クルーグマン最低賃金引き上げによるモラル向上、離職率低下、生産性の上昇の確認。技能向上&勤労所得控除の組み合わせの従来の労働対策の限界の指摘。労働組合の組織率を上げることも重要。TPPは「どっちつかずの反対派」。格差拡大の動的メカニズムはピケティの議論に賛同するもの、多くは解き明かされていない。石油価格とシェールオイル(ガス)との関係についてはクルーグマンは思考中。緊縮財政への批判と積極的財政政策のすすめ。

浜田:全体にこの章では米国の経済学者や政策担当者との回顧的側面が強い。TPPについてはそのルール構築の面を積極評価。コラムでは、デール・W・ジョルゲンソンとの対話(現在の日本の為替レートが適正との評価、当時だからドル円が1ドル120円前後)の記録が興味深い。

第2章は日本経済、特にアベノミクスの在り方について。

浜田:デフレが日本の経済停滞の根源。デフレは日本銀行の政策の失敗による。インフレ目標による低インフレ政策が重要。日本国債の安全性&安定性。黒田総裁は金融政策の理解は正しいが、消費増税については財務省主税局のDNAがみられる。この点を指摘した文章を日本経済新聞に掲載するときに「字余り」ということで削られたが、浜田先生はこれを記者の財務省の「教育」の成果であると批判的にみなしています。クルーグマン氏の積極的財政政策に一定の理解は示すものの、いまの日本の状況であれば金融政策(ただし消費増税はとんでもない)主体でデフレ脱却は可能という立場。財政政策の長期的な非効率性の問題視。
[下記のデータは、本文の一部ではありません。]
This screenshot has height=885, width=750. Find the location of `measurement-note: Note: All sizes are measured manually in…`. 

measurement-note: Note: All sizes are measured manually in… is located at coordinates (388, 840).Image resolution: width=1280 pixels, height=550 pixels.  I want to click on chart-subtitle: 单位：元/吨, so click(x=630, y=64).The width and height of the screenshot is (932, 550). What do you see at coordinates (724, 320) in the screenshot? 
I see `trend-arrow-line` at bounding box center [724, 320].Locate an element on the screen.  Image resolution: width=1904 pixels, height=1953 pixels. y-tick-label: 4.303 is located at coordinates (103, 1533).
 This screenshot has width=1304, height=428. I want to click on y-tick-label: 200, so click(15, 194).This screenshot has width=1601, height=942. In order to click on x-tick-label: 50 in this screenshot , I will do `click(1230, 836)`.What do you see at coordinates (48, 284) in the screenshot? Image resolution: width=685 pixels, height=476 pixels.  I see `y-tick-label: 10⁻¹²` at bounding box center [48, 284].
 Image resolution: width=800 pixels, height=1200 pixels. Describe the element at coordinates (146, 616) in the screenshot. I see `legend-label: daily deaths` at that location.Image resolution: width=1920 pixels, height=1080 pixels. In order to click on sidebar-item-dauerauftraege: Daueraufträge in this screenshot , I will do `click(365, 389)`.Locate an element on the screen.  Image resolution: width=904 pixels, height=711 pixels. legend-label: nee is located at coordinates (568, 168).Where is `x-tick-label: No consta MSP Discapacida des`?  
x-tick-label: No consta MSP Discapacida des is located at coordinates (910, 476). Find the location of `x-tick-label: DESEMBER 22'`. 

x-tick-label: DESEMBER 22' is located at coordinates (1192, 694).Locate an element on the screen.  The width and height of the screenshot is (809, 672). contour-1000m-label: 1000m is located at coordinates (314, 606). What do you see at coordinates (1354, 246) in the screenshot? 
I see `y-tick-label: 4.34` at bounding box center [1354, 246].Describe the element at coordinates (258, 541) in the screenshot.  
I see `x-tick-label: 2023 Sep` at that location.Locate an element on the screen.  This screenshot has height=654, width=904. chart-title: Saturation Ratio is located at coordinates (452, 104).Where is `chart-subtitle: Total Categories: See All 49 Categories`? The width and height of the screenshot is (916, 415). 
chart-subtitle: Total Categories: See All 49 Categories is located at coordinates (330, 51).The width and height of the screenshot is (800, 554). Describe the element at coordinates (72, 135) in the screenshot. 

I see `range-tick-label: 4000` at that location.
クルーグマン:金融政策の評価は浜田先生と同じ。女子労働力、外国人のゲスト・ワーカー型プログラムの提唱、定年など高齢者雇用の在り方の見直しの提言。日本の対外リスクとしての中国。消費増税への徹底的な批判。インフレ目標4%の提示

余談だが、コラムの浜田先生の「傘寿の会」にはおよばれしました。楽しかったです。浜田先生のコラムは日本社会やメディアの閉鎖性やゆがみをするどくえぐっていてこれだけでも本書を読む価値があります。

第三章と第四章はヨーロッパと中国について。クルーグマン氏がデンマークと米国を比較したり、また浜田先生が中国の政治的はゆがみを鋭く指摘したり、マイナス成長の可能性を示唆するところは興味深い。

全体的にこれからの政策を考えるためのヒント満載で、いろいろネタを頂戴したなあ、と思う。